**Task description:** Reproduce the complete set of records, exactly as they appear.

____ Input data

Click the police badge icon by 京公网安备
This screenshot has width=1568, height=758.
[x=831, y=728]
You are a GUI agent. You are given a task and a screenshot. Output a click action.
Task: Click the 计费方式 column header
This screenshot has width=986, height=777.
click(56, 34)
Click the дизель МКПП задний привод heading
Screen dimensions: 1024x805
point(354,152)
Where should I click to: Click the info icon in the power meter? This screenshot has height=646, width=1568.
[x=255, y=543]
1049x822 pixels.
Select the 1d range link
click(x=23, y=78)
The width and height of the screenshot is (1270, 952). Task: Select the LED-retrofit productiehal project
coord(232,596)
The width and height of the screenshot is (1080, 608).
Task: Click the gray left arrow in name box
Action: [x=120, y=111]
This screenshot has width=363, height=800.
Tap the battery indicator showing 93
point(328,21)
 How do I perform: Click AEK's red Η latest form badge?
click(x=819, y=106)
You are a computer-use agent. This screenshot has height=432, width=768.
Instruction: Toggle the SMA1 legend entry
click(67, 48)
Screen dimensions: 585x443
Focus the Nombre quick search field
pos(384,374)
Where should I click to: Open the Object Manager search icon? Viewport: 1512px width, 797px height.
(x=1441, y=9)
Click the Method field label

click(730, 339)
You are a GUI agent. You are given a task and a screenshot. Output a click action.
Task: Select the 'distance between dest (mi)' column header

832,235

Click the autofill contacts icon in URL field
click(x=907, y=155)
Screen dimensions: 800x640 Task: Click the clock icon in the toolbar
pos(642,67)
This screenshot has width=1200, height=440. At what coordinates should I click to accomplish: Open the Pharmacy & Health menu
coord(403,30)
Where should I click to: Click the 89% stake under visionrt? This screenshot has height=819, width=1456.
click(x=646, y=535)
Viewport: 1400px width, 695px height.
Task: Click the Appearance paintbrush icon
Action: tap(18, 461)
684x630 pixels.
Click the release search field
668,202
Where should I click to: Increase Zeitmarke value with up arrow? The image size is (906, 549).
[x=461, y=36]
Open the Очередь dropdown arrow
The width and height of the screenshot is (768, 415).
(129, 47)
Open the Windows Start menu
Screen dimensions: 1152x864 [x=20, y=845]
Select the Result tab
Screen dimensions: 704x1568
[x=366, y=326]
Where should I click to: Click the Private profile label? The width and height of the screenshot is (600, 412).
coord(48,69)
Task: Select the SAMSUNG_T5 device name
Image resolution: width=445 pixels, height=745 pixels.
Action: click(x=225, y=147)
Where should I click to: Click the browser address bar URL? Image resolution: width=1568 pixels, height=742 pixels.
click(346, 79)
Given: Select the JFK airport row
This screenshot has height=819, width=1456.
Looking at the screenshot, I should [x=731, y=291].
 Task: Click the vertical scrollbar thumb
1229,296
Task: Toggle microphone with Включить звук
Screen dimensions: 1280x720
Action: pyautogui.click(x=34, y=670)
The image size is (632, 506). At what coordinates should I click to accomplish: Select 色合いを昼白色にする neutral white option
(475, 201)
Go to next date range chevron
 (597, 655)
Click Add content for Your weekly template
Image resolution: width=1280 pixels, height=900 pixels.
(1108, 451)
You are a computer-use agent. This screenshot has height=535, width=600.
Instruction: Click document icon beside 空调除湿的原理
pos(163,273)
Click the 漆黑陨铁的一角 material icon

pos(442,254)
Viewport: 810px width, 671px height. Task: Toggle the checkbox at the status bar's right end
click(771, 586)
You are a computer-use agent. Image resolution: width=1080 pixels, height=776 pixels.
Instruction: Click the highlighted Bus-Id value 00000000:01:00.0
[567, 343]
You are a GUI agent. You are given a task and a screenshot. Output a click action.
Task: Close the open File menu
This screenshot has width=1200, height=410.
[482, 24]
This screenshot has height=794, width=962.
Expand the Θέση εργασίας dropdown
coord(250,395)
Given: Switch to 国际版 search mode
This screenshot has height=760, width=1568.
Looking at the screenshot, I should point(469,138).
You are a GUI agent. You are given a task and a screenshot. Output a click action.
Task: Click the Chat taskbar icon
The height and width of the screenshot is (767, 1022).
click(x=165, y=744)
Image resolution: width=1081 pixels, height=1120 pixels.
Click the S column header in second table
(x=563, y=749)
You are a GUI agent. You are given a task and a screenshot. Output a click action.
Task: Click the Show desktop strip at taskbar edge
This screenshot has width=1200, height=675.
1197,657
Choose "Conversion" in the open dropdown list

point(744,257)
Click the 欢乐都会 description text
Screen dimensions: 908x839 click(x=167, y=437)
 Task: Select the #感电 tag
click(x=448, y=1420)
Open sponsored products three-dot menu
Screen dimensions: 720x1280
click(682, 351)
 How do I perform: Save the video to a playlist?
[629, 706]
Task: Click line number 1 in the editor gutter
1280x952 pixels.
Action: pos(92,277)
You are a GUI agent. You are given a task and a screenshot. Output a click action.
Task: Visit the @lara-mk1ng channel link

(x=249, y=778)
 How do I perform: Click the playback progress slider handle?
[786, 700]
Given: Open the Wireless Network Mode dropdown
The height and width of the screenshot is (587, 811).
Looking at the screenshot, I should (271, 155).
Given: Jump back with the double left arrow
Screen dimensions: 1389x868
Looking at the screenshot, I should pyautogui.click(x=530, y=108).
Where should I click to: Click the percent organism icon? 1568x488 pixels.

________

**Response:**
Click the police badge icon by 京公网安备
This screenshot has width=1568, height=758.
[x=831, y=728]
You are a GUI agent. You are given a task and a screenshot. Output a click action.
Task: Click the 计费方式 column header
This screenshot has width=986, height=777.
click(56, 34)
Click the дизель МКПП задний привод heading
Screen dimensions: 1024x805
point(354,152)
Where should I click to: Click the info icon in the power meter? This screenshot has height=646, width=1568.
[x=255, y=543]
1049x822 pixels.
Select the 1d range link
click(x=23, y=78)
The width and height of the screenshot is (1270, 952). Task: Select the LED-retrofit productiehal project
coord(232,596)
The width and height of the screenshot is (1080, 608).
Task: Click the gray left arrow in name box
Action: [x=120, y=111]
This screenshot has width=363, height=800.
Tap the battery indicator showing 93
point(328,21)
 How do I perform: Click AEK's red Η latest form badge?
click(x=819, y=106)
You are a computer-use agent. This screenshot has height=432, width=768.
Instruction: Toggle the SMA1 legend entry
click(67, 48)
Screen dimensions: 585x443
Focus the Nombre quick search field
pos(384,374)
Where should I click to: Open the Object Manager search icon? Viewport: 1512px width, 797px height.
(x=1441, y=9)
Click the Method field label

click(730, 339)
You are a GUI agent. You are given a task and a screenshot. Output a click action.
Task: Select the 'distance between dest (mi)' column header

832,235

Click the autofill contacts icon in URL field
click(x=907, y=155)
Screen dimensions: 800x640 Task: Click the clock icon in the toolbar
pos(642,67)
This screenshot has width=1200, height=440. At what coordinates should I click to accomplish: Open the Pharmacy & Health menu
coord(403,30)
Where should I click to: Click the 89% stake under visionrt? This screenshot has height=819, width=1456.
click(x=646, y=535)
Viewport: 1400px width, 695px height.
Task: Click the Appearance paintbrush icon
Action: tap(18, 461)
684x630 pixels.
Click the release search field
668,202
Where should I click to: Increase Zeitmarke value with up arrow? The image size is (906, 549).
[x=461, y=36]
Open the Очередь dropdown arrow
The width and height of the screenshot is (768, 415).
(129, 47)
Open the Windows Start menu
Screen dimensions: 1152x864 [x=20, y=845]
Select the Result tab
Screen dimensions: 704x1568
[x=366, y=326]
Where should I click to: Click the Private profile label? The width and height of the screenshot is (600, 412).
coord(48,69)
Task: Select the SAMSUNG_T5 device name
Image resolution: width=445 pixels, height=745 pixels.
Action: click(x=225, y=147)
Where should I click to: Click the browser address bar URL? Image resolution: width=1568 pixels, height=742 pixels.
click(346, 79)
Given: Select the JFK airport row
This screenshot has height=819, width=1456.
Looking at the screenshot, I should [x=731, y=291].
 Task: Click the vertical scrollbar thumb
1229,296
Task: Toggle microphone with Включить звук
Screen dimensions: 1280x720
Action: pyautogui.click(x=34, y=670)
The image size is (632, 506). At what coordinates should I click to accomplish: Select 色合いを昼白色にする neutral white option
(475, 201)
Go to next date range chevron
 (597, 655)
Click Add content for Your weekly template
Image resolution: width=1280 pixels, height=900 pixels.
(1108, 451)
You are a computer-use agent. This screenshot has height=535, width=600.
Instruction: Click document icon beside 空调除湿的原理
pos(163,273)
Click the 漆黑陨铁的一角 material icon

pos(442,254)
Viewport: 810px width, 671px height. Task: Toggle the checkbox at the status bar's right end
click(771, 586)
You are a computer-use agent. Image resolution: width=1080 pixels, height=776 pixels.
Instruction: Click the highlighted Bus-Id value 00000000:01:00.0
[567, 343]
You are a GUI agent. You are given a task and a screenshot. Output a click action.
Task: Close the open File menu
This screenshot has width=1200, height=410.
[482, 24]
This screenshot has height=794, width=962.
Expand the Θέση εργασίας dropdown
coord(250,395)
Given: Switch to 国际版 search mode
This screenshot has height=760, width=1568.
Looking at the screenshot, I should point(469,138).
You are a GUI agent. You are given a task and a screenshot. Output a click action.
Task: Click the Chat taskbar icon
The height and width of the screenshot is (767, 1022).
click(x=165, y=744)
Image resolution: width=1081 pixels, height=1120 pixels.
Click the S column header in second table
(x=563, y=749)
You are a GUI agent. You are given a task and a screenshot. Output a click action.
Task: Click the Show desktop strip at taskbar edge
This screenshot has width=1200, height=675.
1197,657
Choose "Conversion" in the open dropdown list

point(744,257)
Click the 欢乐都会 description text
Screen dimensions: 908x839 click(x=167, y=437)
 Task: Select the #感电 tag
click(x=448, y=1420)
Open sponsored products three-dot menu
Screen dimensions: 720x1280
click(682, 351)
 How do I perform: Save the video to a playlist?
[629, 706]
Task: Click line number 1 in the editor gutter
1280x952 pixels.
Action: pos(92,277)
You are a GUI agent. You are given a task and a screenshot. Output a click action.
Task: Visit the @lara-mk1ng channel link

(x=249, y=778)
 How do I perform: Click the playback progress slider handle?
[786, 700]
Given: Open the Wireless Network Mode dropdown
The height and width of the screenshot is (587, 811).
Looking at the screenshot, I should (271, 155).
Given: Jump back with the double left arrow
Screen dimensions: 1389x868
Looking at the screenshot, I should pyautogui.click(x=530, y=108).
Where should I click to: Click the percent organism icon? 1568x488 pixels.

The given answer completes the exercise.